C’è però una seconda considerazione da fare ma che continua a essere taciuta. La scuola a distanza, via internet, è fortemente disuguale e svantaggia i ceti economicamente più deboli.

Di curioso, in questo paese che dà sempre l’impressione di muoversi in modo disordinato e confuso nella lotta al Cvirus, c’è che quando si parla di provvedimenti che colpiscono attività economiche, si pone sempre il problema di come intervenire a sostegno di chi viene colpito. E’ questo, ovviamente, l’atteggiamento giusto, corretto, eticamente necessario. Il virus può colpire chiunque e ovunque. Non tollera zone franche o privilegi. Il suo contenimento e la sua sconfitta sono obiettivi universali, aiutano e proteggono tutti e tutti, senza eccezione alcuna, ne hanno assoluto bisogno.

Invece, quando si parla della possibile chiusura della scuola l’atteggiamento giusto, corretto ed eticamente necessario sparisce. Nessuno si preoccupa e/o avanza proposte per ridurre difficoltà, svantaggi e disuguaglianze tra gli studenti. Chi dovrebbe fare questa battaglia è probabilmente intimorito dal rischio che affrontare il problema potrebbe accelerare la separazione tra studenti e aule scolastiche. Ma è un errore che alla fine potrebbe drasticamente indebolire l’intervento a favore di una maggiore uguaglianza.

Bisogna prendere atto che la chiusura della scuola e il suo svolgimento attraverso internet (che non è mai auspicabile se non per gravi ragioni), senza interventi aggiuntivi, innescherebbe gravi distorsioni e colpirebbe le generazioni scolastiche del tempo del Cvirus. La scuola a distanza, ragiono partendo dalle condizioni del nostro paese, colpisce i ceti più deboli due volte: intanto, perché non tutti gli studenti hanno gli spazi e le condizioni familiari per seguirla correttamente; secondo, perché non tutti gli studenti hanno gli strumenti necessari e adeguati.

E qui i dati Istat diventano preziosi e indicano la strada da seguire per contenere -eliminarli interamente non sarà possibile - gli svantaggi che la separazione tra studenti e scuola innesca.

“Nel periodo 2018-2019, il 33,8% delle famiglie - avverte l’Istat - non ha computer o tablet in casa, la quota scende al 14,3% tra le famiglie con almeno un minore. Solo per il 22,2% delle famiglie ogni componente ha a disposizione un pc o tablet”, una realtà che non è cambiata nel 2020. Se poi dal generale passiamo ai particolari si scopre che “nel Mezzogiorno il 41,6% delle famiglie è senza computer in casa (rispetto a una media di circa il 30% nelle altre aree del Paese) e solo il 14,1% ha a disposizione almeno un computer per ciascun componente”.

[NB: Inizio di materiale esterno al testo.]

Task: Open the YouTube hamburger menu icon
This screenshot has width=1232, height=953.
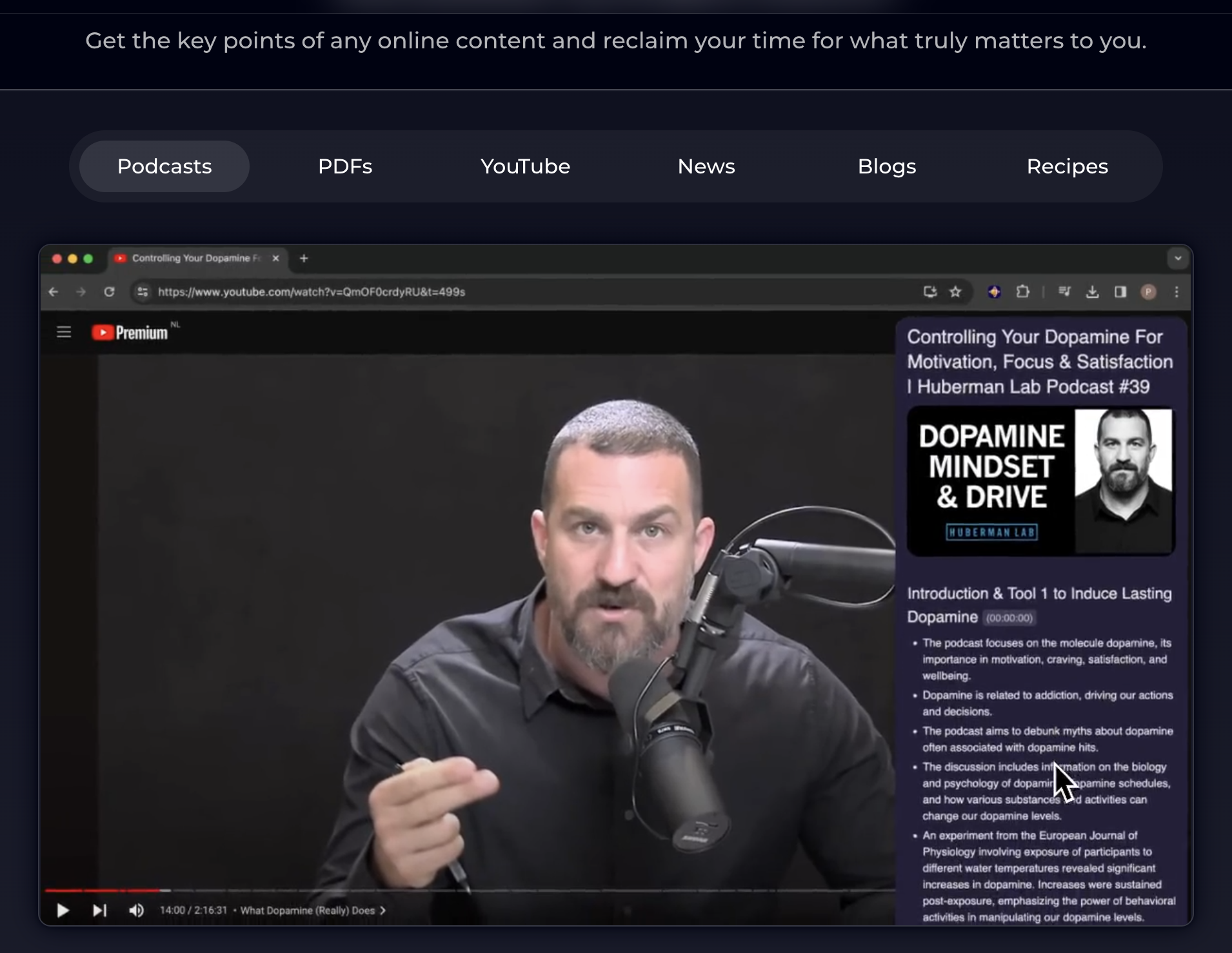Action: pyautogui.click(x=63, y=331)
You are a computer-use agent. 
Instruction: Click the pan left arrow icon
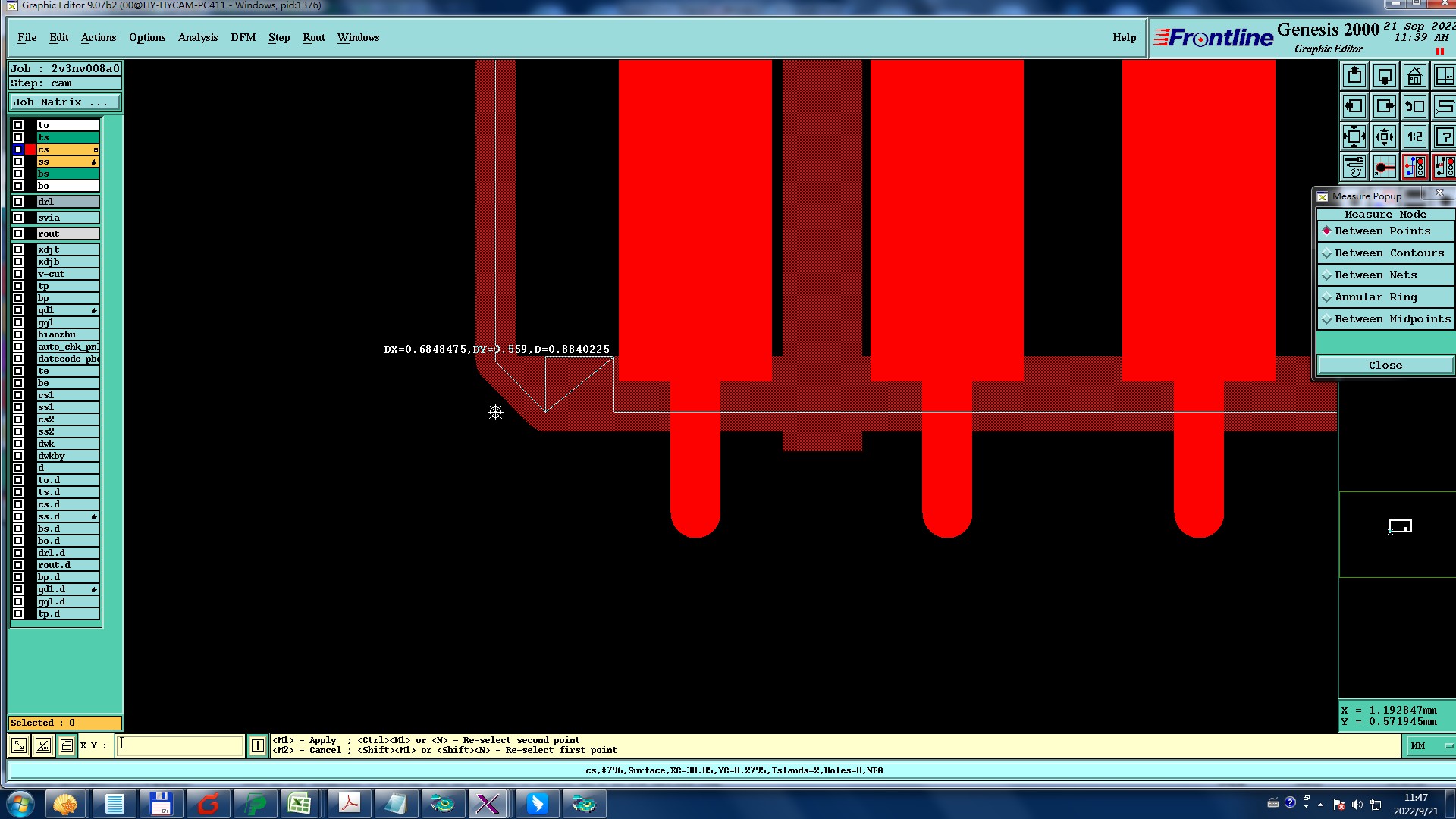(x=1354, y=107)
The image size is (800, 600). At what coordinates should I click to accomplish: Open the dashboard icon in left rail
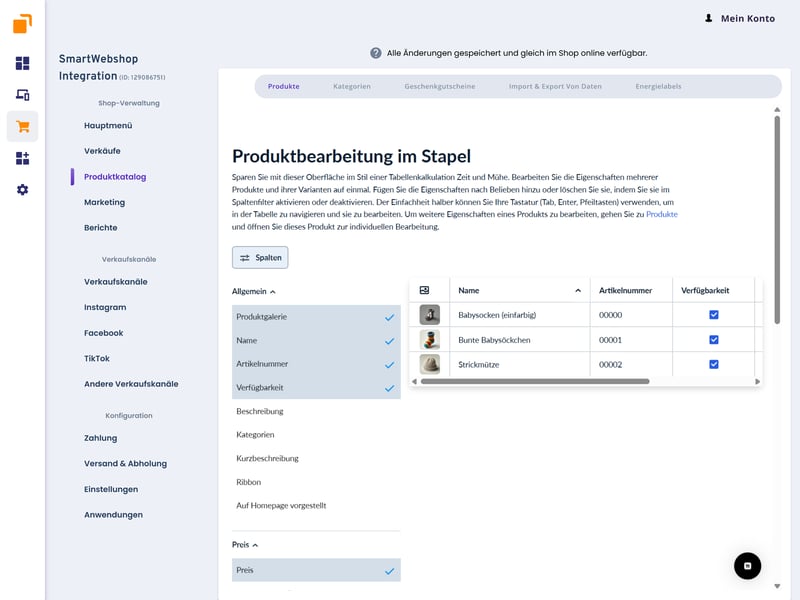pyautogui.click(x=22, y=63)
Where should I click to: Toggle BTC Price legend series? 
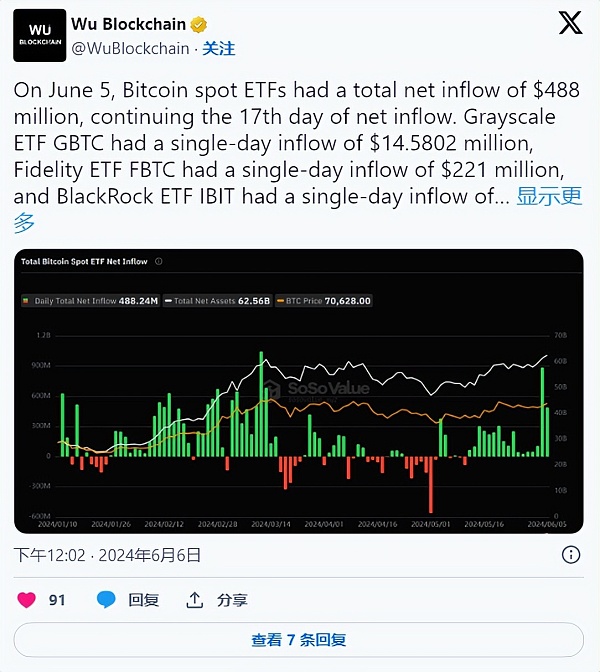(x=329, y=300)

Accanto a questa realtà va aggiunta l’esistenza di un “12,3% dei ragazzi tra 6 e 17 anni” che vivono in abitazioni dove non esiste né un computer né un tablet. Inutile aggiungere, ma siamo costretti a farlo, che questa quota s’impenna nel Sud dal 12,3 a circa il 20%, lasciando senza alcuna possibilità di collegamento 470 mila ragazzi. In Italia, poi solo 6,1% dei ragazzi in età scolastica “vive in famiglie dove è disponibile almeno un computer per ogni componente”.

L’Istat aggiunge che “nel 2019, tra gli adolescenti di 14-17 anni che hanno usato internet negli ultimi 3 mesi, due su 3 hanno competenze digitali basse o di base mentre meno di tre su 10 (pari a circa 700 mila ragazzi) si attestano su livelli alti.

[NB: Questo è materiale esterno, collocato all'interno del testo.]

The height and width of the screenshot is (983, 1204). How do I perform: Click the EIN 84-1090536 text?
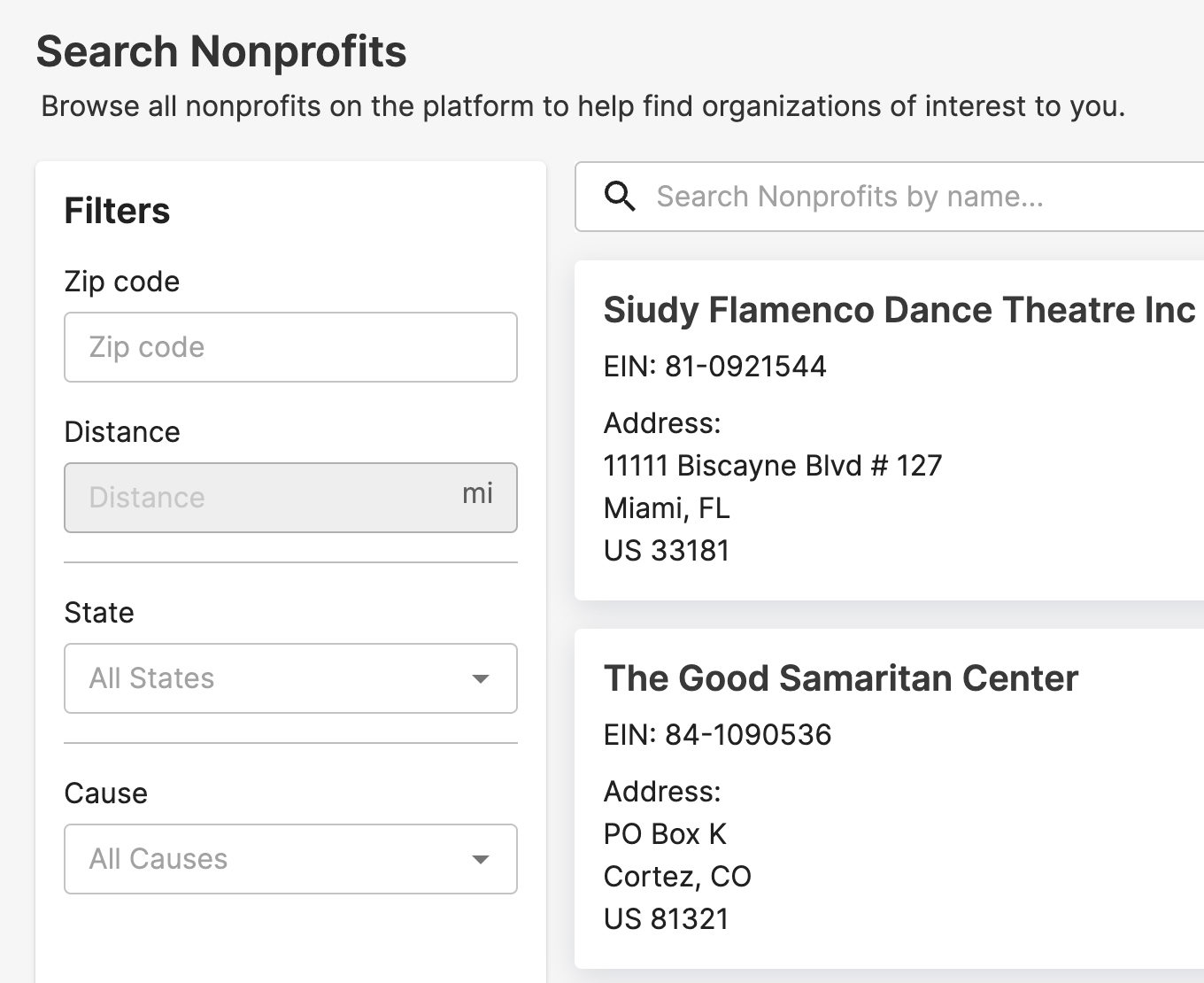[x=717, y=735]
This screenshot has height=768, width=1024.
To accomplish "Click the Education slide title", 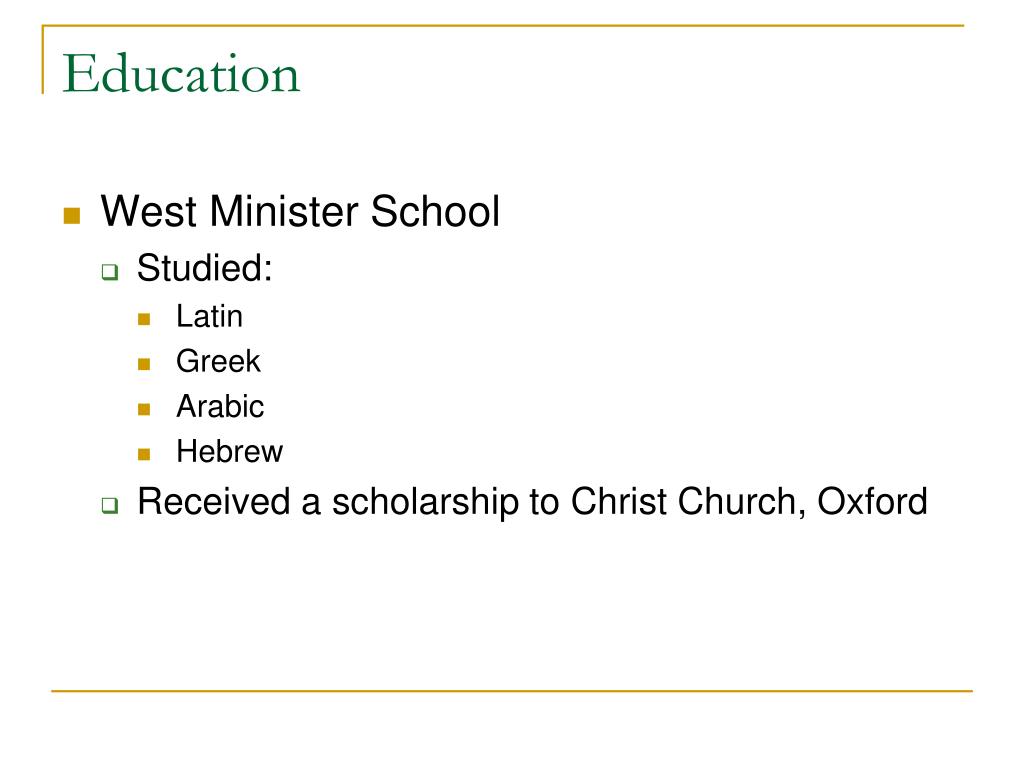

E infine, butta lì l’Istat “oltre un quarto delle persone vive in condizioni di sovraffollamento abitativo, la quota sale al 41,9% tra i minori”.

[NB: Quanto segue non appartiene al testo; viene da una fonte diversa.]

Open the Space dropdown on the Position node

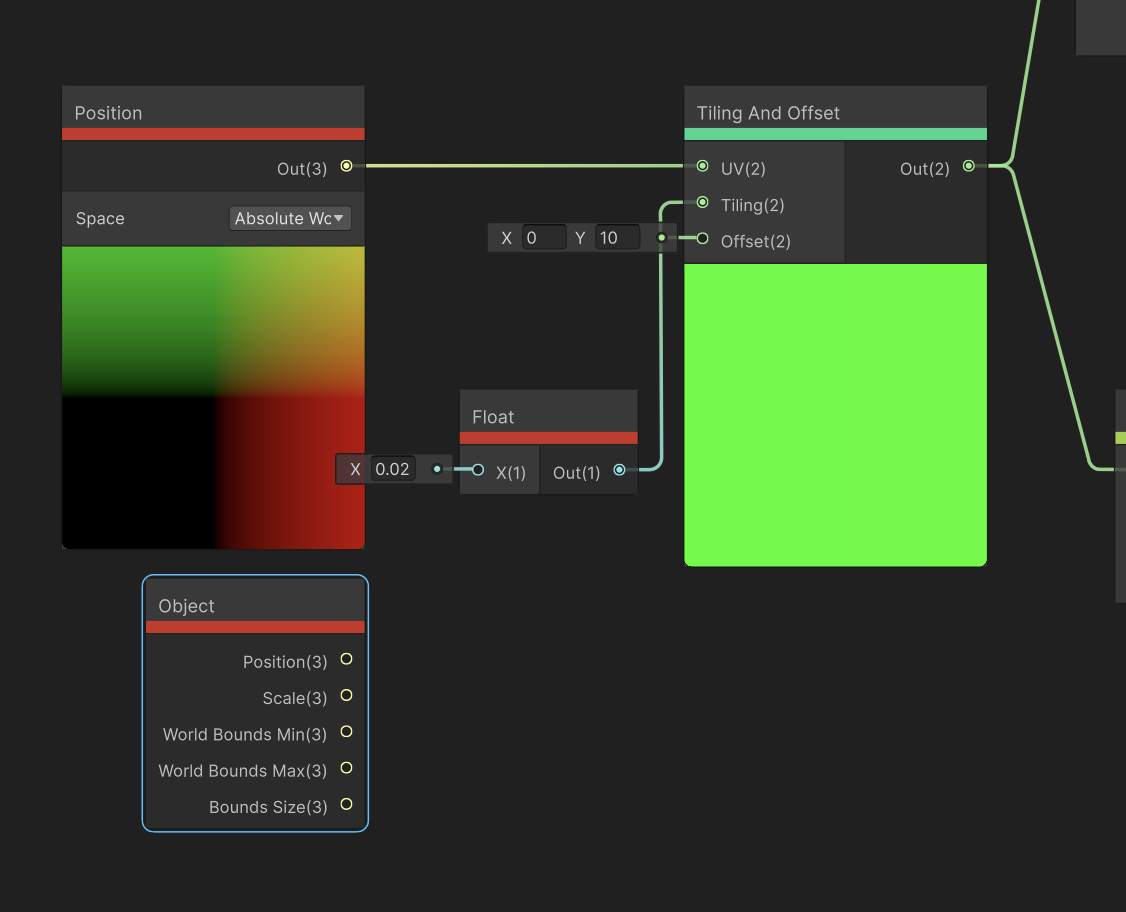[289, 218]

Difficile fare scuola a distanza senza computer, magari in una casa dove non c’è lo spazio per sedersi a un tavolino che consenta la concentrazione necessaria.

Ecco, se oltre a bisticciare (la discussione in Italia col Cvirus s’è rarefatta) scuola a distanza o scuola in classe si mettesse a punto una strategia per garantire a tutti la scuola (eventuale) a distanza, si farebbe intanto un notevole passo in avanti.